Hilo is a city with a charming small town feel

The warm sub-tropical climate is a major attraction to those choosing to relocate to Hilo. Because of its unique location, surrounded by ocean and mostly sloping terrain from scenic mountain backdrops, the weather is fairly uniform throughout the year. Summer, from May to October, has average highs of about 26°C, with low humidity, while winter temperatures don’t often fall below 18°C. High rainfall is limited to the Hilo area alone, while the rest of the island can be suffering droughts. Waterfalls are another stunning outcome of the rain, as is the rich soil, which enables a great variety of local produce to grow.  

The active volcano, Kilauea, which has been oozing lava for the past 25 years, is about 30 miles from Hilo and is one of the big attractions to visitors. Over the years, the area of the Big Island of Hawaii has increased by a few hundred acres because of the lava.  

Hilo is conducive to walking. Shops along the Hilo Bay waterfront are colourful, quaint and inviting. Wednesday and Saturday open air street markets and various forms of entertainment are normal fare too and it is difficult not to be fascinated by local history, which ranges from the original Polynesian settlement from the distant past, to recent devastating tsunamis and from one time major sugar cane plantations to lava flow destruction. Relics of all these may be found by walking around the town. High water marks record the last tsunami, in 1960, as does the Pacific Tsunami Museum.  

The Liliuokalani Gardens, which include the Rainbow Falls, are part of the walk, as is Banyan Tree Drive. This is vaguely similar to Hollywood Boulevard, where you can check which tree belongs to which major past celebrity. The large rough-hewn blocks comprising the Naha and Pinao Stones, in front of Hilo Library, are a testament to the city’s Polynesian roots. Legend has it that whoever can move the Naha stone will be king. Kamehameha I, who ruled the Hawaiian Islands and who first united them, is said to have done exactly that while still in his teens.  

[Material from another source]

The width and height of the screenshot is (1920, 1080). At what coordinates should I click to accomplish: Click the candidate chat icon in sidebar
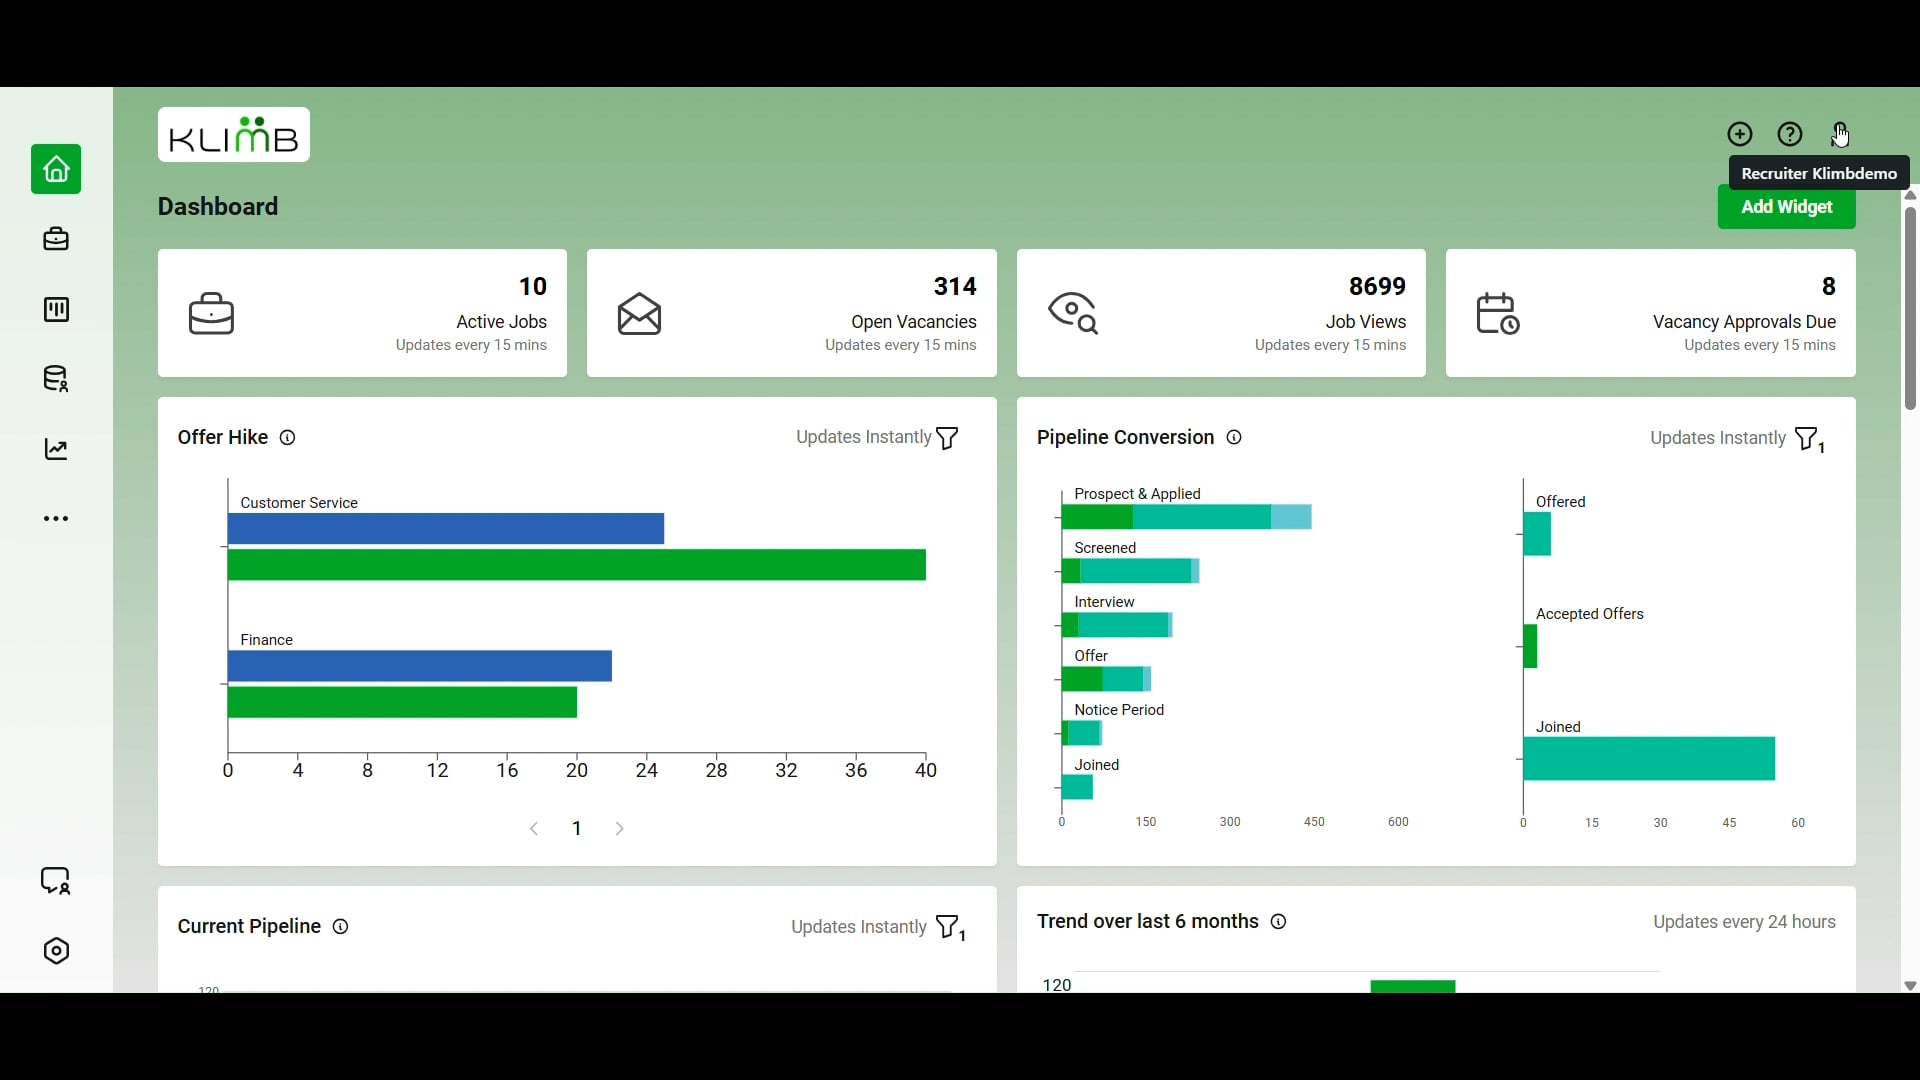(x=56, y=881)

Downtown Hilo has many historic buildings dating back to the late 19th and early 20th centuries and these make up the largest historical building collection in Hawaii.  

If you visit the city during the week after Easter a major treat is the Merrie Monarch Festival, which celebrates the traditional Hawaiian dance, the hula.  

Hilo is a city of many faces and contrasts. You will find everything that other cities have including the University of Hawaii, a cultural centre, fabulous eateries, shopping and accommodation, but it is the contrasts and the differences, which make it memorable.